***** Extrahierter Text *****

# 3m Netzwerkkabel mit aufroller gewsucht



## oliver.tonn (15 April 2021)

Hallo, 
weiß jemand ob es die Netzwerkkabrel mit Aufroller, so wie dieses hier, auch mit 3m Länge gibt und, falls ja, wo?


----------



## Ph3niX (15 April 2021)

Dazu kann ich dir an sich nichts sagen, habe aber schon mehr als einmal erlebt, dass diese ultraflachen Kabel und/oder Stecker schnell Schäden aufweisen.


----------



## oliver.tonn (15 April 2021)

Ph3niX schrieb:


> Dazu kann ich dir an sich nichts sagen, habe aber schon mehr als einmal erlebt, dass diese ultraflachen Kabel und/oder Stecker schnell Schäden aufweisen.


Kann ich jetzt nicht sagen, aber ich rolle es ja auch nicht jeden Tag ab und wieder auf.


----------



## Heinileini (15 April 2021)

oliver.tonn schrieb:


> ... Netzwerkkabel mit Aufroller, so wie dieses hier, auch mit 3m Länge gibt und, falls ja, wo?


Auch mit 3m Länge? Ich kann aus der verlinkten Beschreibung nicht einmal erkennen, welche maximale Länge das dortige Teil beherbergt.
Aber zum Trost, dort steht auch "Ziehen Sie einfach an beiden Enden des Kabels, um es auf die ideale Länge abzuwickeln"


----------



## oliver.tonn (15 April 2021)

Heinileini schrieb:


> Auch mit 3m Länge? Ich kann aus der verlinkten Beschreibung nicht einmal erkennen, welche maximale Länge das dortige Teil beherbergt.
> Aber zum Trost, dort steht auch "Ziehen Sie einfach an beiden Enden des Kabels, um es auf die ideale Länge abzuwickeln"

*****

◆ Aufgabe:
Nenne alle Benutzernamen, unter denen in der Forendiskussion über das Netzwerkkabel mit Aufroller Beiträge stehen.

***** Bereitgestelltes Material *****

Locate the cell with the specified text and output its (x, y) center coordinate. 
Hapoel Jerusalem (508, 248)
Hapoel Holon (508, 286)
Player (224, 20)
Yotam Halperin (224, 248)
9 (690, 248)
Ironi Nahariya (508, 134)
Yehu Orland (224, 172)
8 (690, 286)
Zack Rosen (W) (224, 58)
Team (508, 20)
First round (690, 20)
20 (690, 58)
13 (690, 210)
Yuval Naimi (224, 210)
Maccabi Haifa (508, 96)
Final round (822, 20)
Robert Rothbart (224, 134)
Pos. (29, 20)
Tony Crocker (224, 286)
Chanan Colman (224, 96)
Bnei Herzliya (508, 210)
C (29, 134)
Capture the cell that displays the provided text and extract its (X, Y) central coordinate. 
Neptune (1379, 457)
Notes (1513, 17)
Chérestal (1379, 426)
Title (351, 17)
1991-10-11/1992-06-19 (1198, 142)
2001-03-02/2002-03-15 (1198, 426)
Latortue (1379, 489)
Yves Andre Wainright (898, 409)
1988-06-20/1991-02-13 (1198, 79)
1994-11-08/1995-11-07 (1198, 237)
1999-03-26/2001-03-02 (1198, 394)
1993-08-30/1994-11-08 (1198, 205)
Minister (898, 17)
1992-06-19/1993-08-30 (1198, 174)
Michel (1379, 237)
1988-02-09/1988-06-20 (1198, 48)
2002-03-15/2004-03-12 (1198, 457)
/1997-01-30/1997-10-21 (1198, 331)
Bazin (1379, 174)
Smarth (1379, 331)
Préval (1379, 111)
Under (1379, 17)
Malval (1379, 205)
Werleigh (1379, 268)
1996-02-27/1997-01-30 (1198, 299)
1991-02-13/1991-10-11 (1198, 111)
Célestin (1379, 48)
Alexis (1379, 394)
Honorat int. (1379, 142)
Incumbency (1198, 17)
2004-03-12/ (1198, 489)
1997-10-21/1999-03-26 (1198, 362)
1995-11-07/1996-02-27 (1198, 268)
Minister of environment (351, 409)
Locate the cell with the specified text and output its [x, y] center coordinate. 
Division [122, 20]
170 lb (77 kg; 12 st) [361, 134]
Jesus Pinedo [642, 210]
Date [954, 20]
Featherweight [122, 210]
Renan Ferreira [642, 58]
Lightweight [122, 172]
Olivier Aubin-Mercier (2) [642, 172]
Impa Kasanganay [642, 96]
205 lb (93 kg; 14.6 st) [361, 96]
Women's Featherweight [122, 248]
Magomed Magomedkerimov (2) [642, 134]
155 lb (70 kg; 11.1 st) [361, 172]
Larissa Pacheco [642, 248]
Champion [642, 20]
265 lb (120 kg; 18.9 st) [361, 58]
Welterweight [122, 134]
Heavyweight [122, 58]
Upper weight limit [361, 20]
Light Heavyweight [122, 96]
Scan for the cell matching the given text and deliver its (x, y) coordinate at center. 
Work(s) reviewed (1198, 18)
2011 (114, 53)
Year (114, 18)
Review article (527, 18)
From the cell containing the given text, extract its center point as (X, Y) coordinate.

*****

◆ Ergebnis:
oliver.tonn, Ph3niX, Heinileini